The Power of Computing for Chemistry Fundamentals in New Energy Technologies
Dr. Michel Dupuis
Physical Sciences Division, Pacific Northwest National Laboratory, Richland (WA)
Modern capabilities in computations and simulations in multi-scale approaches allow us to address successfully many of the complex chemistry and physics fundamentals of sun-to-fuel and electricity-to-fuel energy conversions. In this presentation we will describe recent studies relevant to these new energy technologies, highlight successes, and underscore remaining and future challenges.
In the context of photo conversions, characterization of electron/hole separation, recombination, and transport is essential to design of efficient devices. We successfully characterized the e/h transport properties of TiO2 and other oxides using density functional theory DFT combined with Marcus/Holstein theory. Our calculations led us also to formulate a universal role of excess electrons on the surface chemistry of oxides. In the context of proton membranes for fuel cells, understanding the factors affecting proton transport in polymeric and ionic liquid membranes is essential toward designing efficient low cost stable membranes. Ab initio and classical molecular dynamics MD combined with percolation theory provided a means to characterize successfully pore structure and proton transport properties. Water percolation is a powerful descriptor characterizing efficient proton transport. Most recently, our focus has been on molecular electro-catalysis. DFT-based quantum QM and mixed QM/MM approaches coupled with accelerated phase space sampling techniques for free energy calculation, and micro-kinetic modeling have led to accurate calculations of the catalytic performance of novel proton relay-based molecular catalysts for H2 oxidation and evolution. These efforts have reached what is perhaps an unprecedented level of success that put us within grasp of design by computer.

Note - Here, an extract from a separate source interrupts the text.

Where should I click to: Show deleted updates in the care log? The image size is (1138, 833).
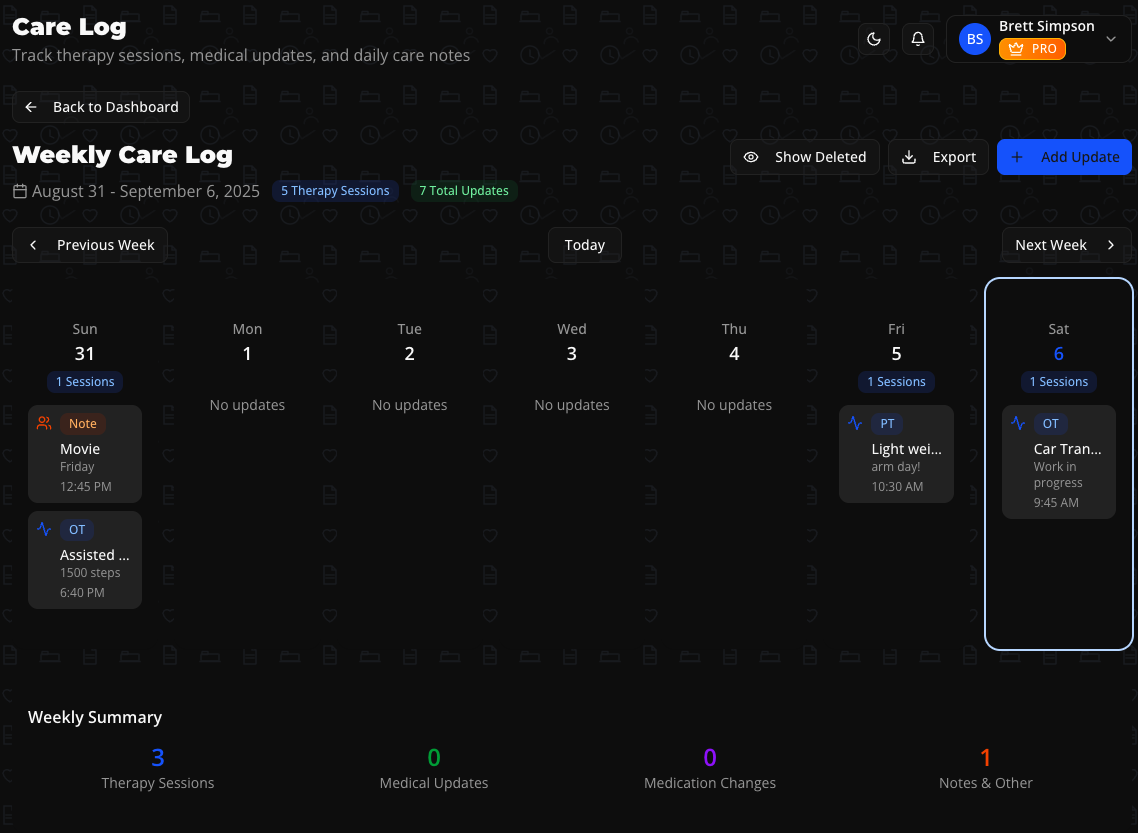click(x=805, y=157)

These studies underscore the power of computations and the impact of high performance computing in characterizing the fundamental chemistry in complex molecular and solid state environments. Successes and challenges point to the key role of high-performance computing and the essential need for further advances in methods for multi-scale modeling.
Acknowledgements: This research was supported in part by the Center for Molecular Electrocatalysis, an Energy Frontier Research Center funded by the U.S. Department of Energy (DOE), Office of Science, Basic Energy Sciences (BES) and in part by DOE/BES Division of Chemical Sciences, Geosciences & Biosciences. Pacific Northwest National Laboratory is operated for the U.S. Department of Energy by Battelle.